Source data
· · · · · · ·
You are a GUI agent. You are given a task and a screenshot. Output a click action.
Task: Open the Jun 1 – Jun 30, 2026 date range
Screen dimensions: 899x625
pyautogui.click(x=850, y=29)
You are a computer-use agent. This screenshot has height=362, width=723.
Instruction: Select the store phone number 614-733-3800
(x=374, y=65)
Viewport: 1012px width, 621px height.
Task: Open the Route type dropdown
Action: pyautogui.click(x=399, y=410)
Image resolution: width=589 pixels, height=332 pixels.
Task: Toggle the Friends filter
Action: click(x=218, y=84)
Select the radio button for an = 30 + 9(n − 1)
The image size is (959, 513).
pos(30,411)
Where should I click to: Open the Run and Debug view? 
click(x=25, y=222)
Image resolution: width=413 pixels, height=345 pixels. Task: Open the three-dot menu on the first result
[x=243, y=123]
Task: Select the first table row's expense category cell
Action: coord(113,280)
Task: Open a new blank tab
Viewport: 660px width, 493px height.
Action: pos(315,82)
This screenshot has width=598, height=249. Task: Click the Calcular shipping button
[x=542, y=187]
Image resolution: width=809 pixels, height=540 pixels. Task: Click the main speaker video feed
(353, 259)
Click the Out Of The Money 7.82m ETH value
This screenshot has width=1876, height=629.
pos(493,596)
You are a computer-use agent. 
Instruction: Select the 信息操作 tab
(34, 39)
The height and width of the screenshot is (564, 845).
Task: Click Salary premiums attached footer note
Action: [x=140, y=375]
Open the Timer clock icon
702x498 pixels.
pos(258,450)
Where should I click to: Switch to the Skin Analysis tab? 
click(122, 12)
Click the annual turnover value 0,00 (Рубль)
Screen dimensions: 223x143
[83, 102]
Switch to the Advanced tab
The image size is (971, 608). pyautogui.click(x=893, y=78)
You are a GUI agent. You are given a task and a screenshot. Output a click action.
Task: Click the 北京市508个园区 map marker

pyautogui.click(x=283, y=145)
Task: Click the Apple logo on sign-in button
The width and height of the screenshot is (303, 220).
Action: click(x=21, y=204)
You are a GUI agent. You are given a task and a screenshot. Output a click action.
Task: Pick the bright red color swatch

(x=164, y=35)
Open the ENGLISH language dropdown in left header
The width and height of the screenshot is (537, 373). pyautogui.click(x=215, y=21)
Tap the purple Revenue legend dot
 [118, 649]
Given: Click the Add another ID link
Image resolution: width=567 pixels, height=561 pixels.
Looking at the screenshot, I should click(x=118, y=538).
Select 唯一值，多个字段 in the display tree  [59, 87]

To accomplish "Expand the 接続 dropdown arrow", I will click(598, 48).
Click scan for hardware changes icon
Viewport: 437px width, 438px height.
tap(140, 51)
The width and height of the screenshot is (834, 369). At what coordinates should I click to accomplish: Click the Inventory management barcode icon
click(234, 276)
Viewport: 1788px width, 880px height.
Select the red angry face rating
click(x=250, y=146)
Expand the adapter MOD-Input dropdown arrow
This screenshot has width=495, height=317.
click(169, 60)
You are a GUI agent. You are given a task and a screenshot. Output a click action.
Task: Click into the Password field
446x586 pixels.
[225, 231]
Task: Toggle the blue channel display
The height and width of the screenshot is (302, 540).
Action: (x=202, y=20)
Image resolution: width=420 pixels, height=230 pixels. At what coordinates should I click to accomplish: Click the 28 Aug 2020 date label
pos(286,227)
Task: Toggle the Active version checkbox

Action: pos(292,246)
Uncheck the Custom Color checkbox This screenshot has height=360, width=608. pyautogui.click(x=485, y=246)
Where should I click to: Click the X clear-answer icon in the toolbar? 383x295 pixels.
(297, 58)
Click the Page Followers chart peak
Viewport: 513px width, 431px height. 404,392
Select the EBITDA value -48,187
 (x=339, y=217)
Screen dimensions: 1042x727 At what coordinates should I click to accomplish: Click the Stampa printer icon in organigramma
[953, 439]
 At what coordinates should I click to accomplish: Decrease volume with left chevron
· · · · · · ·
TO DO
The task requires an exact transcription of all the data.

RESPONSE FOR THIS EXERCISE
You are a GUI agent. You are given a task and a screenshot. Output a click action.
Task: Open the Jun 1 – Jun 30, 2026 date range
Screen dimensions: 899x625
pyautogui.click(x=850, y=29)
You are a computer-use agent. This screenshot has height=362, width=723.
Instruction: Select the store phone number 614-733-3800
(x=374, y=65)
Viewport: 1012px width, 621px height.
Task: Open the Route type dropdown
Action: pyautogui.click(x=399, y=410)
Image resolution: width=589 pixels, height=332 pixels.
Task: Toggle the Friends filter
Action: click(x=218, y=84)
Select the radio button for an = 30 + 9(n − 1)
The image size is (959, 513).
pos(30,411)
Where should I click to: Open the Run and Debug view? 
click(x=25, y=222)
Image resolution: width=413 pixels, height=345 pixels. Task: Open the three-dot menu on the first result
[x=243, y=123]
Task: Select the first table row's expense category cell
Action: coord(113,280)
Task: Open a new blank tab
Viewport: 660px width, 493px height.
Action: pos(315,82)
This screenshot has width=598, height=249. Task: Click the Calcular shipping button
[x=542, y=187]
Image resolution: width=809 pixels, height=540 pixels. Task: Click the main speaker video feed
(353, 259)
Click the Out Of The Money 7.82m ETH value
This screenshot has width=1876, height=629.
pos(493,596)
You are a computer-use agent. 
Instruction: Select the 信息操作 tab
(34, 39)
The height and width of the screenshot is (564, 845).
Task: Click Salary premiums attached footer note
Action: [x=140, y=375]
Open the Timer clock icon
702x498 pixels.
pos(258,450)
Where should I click to: Switch to the Skin Analysis tab? 
click(122, 12)
Click the annual turnover value 0,00 (Рубль)
Screen dimensions: 223x143
[83, 102]
Switch to the Advanced tab
The image size is (971, 608). pyautogui.click(x=893, y=78)
You are a GUI agent. You are given a task and a screenshot. Output a click action.
Task: Click the 北京市508个园区 map marker

pyautogui.click(x=283, y=145)
Task: Click the Apple logo on sign-in button
The width and height of the screenshot is (303, 220).
Action: click(x=21, y=204)
You are a GUI agent. You are given a task and a screenshot. Output a click action.
Task: Pick the bright red color swatch

(x=164, y=35)
Open the ENGLISH language dropdown in left header
The width and height of the screenshot is (537, 373). pyautogui.click(x=215, y=21)
Tap the purple Revenue legend dot
 [118, 649]
Given: Click the Add another ID link
Image resolution: width=567 pixels, height=561 pixels.
Looking at the screenshot, I should click(x=118, y=538).
Select 唯一值，多个字段 in the display tree  [59, 87]

To accomplish "Expand the 接続 dropdown arrow", I will click(598, 48).
Click scan for hardware changes icon
Viewport: 437px width, 438px height.
tap(140, 51)
The width and height of the screenshot is (834, 369). At what coordinates should I click to accomplish: Click the Inventory management barcode icon
click(234, 276)
Viewport: 1788px width, 880px height.
Select the red angry face rating
click(x=250, y=146)
Expand the adapter MOD-Input dropdown arrow
This screenshot has width=495, height=317.
click(169, 60)
You are a GUI agent. You are given a task and a screenshot. Output a click action.
Task: Click into the Password field
446x586 pixels.
[225, 231]
Task: Toggle the blue channel display
The height and width of the screenshot is (302, 540).
Action: (x=202, y=20)
Image resolution: width=420 pixels, height=230 pixels. At what coordinates should I click to accomplish: Click the 28 Aug 2020 date label
pos(286,227)
Task: Toggle the Active version checkbox

Action: pos(292,246)
Uncheck the Custom Color checkbox This screenshot has height=360, width=608. pyautogui.click(x=485, y=246)
Where should I click to: Click the X clear-answer icon in the toolbar? 383x295 pixels.
(297, 58)
Click the Page Followers chart peak
Viewport: 513px width, 431px height. 404,392
Select the EBITDA value -48,187
 (x=339, y=217)
Screen dimensions: 1042x727 At what coordinates should I click to accomplish: Click the Stampa printer icon in organigramma
[953, 439]
 At what coordinates should I click to accomplish: Decrease volume with left chevron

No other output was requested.